**Instructions to follow:**
One exact copy of the listing, minus the images, is the required answer.

**Information provided:**
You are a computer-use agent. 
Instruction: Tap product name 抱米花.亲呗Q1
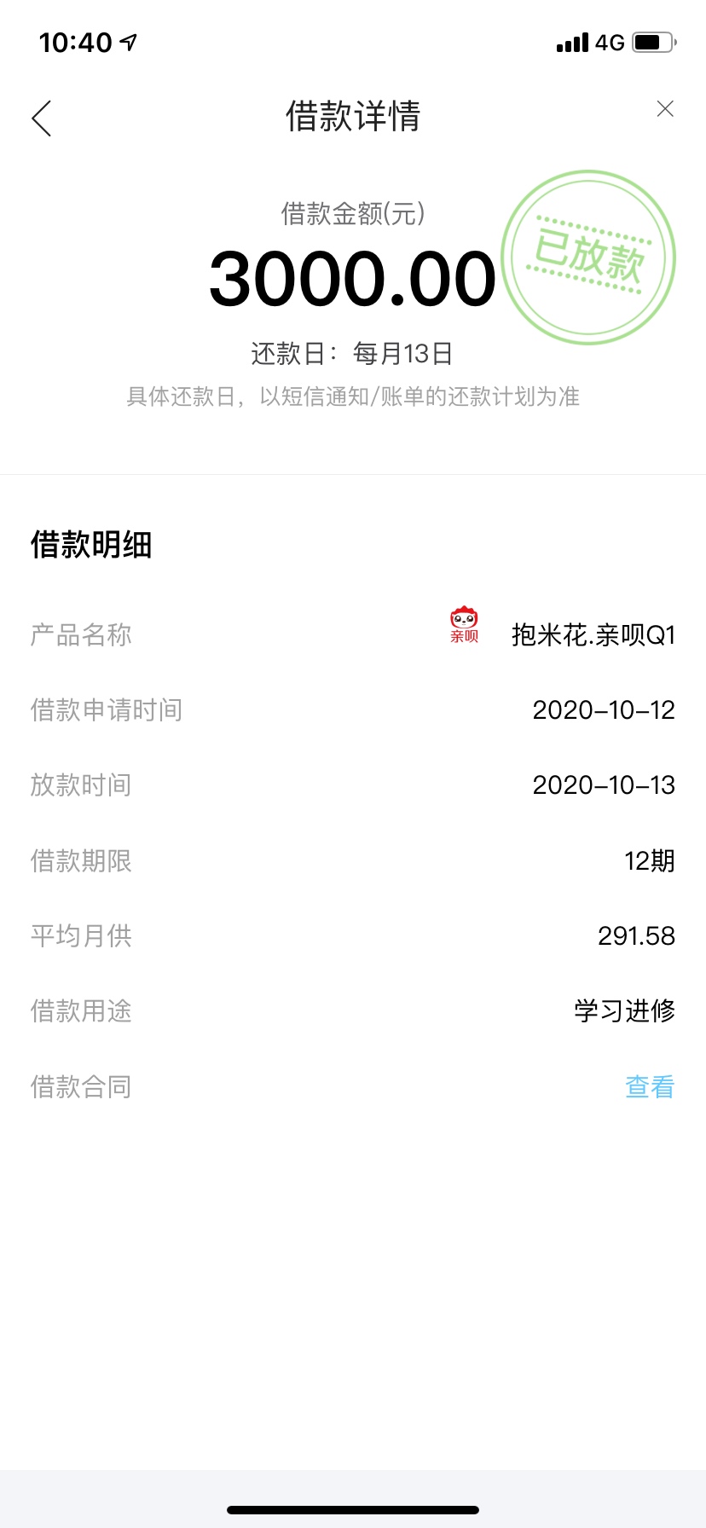pos(593,635)
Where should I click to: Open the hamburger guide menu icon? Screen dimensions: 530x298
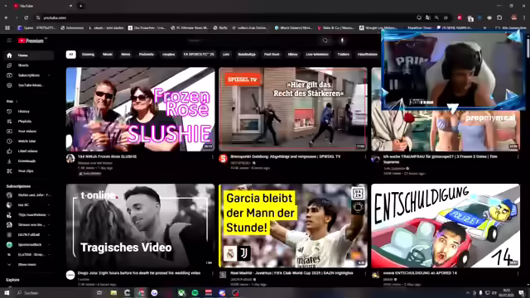[x=9, y=41]

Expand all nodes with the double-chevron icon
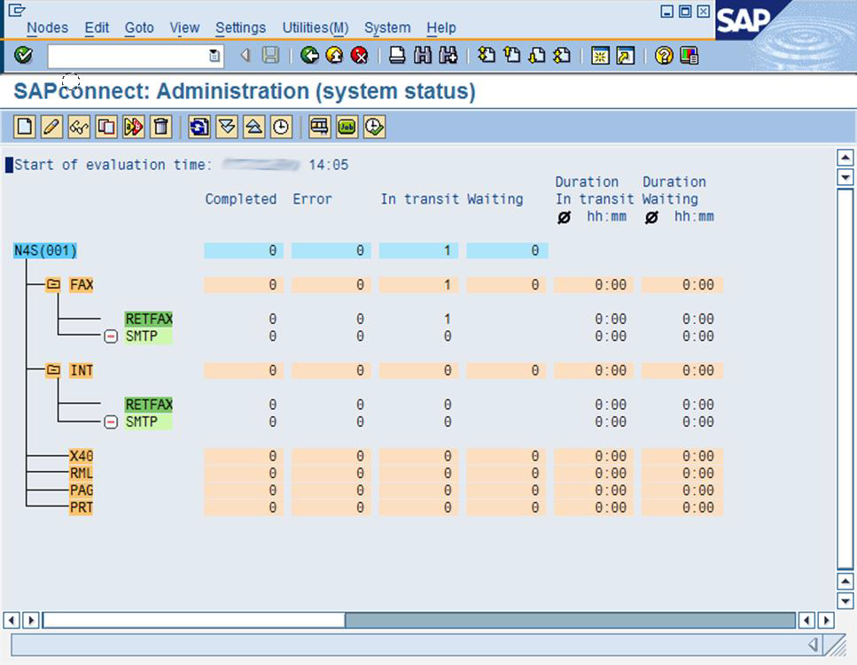click(x=225, y=127)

**Answer for the task:**
You are a computer-use agent. 
Instruction: Tap product name 抱米花.亲呗Q1
pos(593,635)
Where should I click to: Open the hamburger guide menu icon? Screen dimensions: 530x298
[x=9, y=41]

Expand all nodes with the double-chevron icon
click(x=225, y=127)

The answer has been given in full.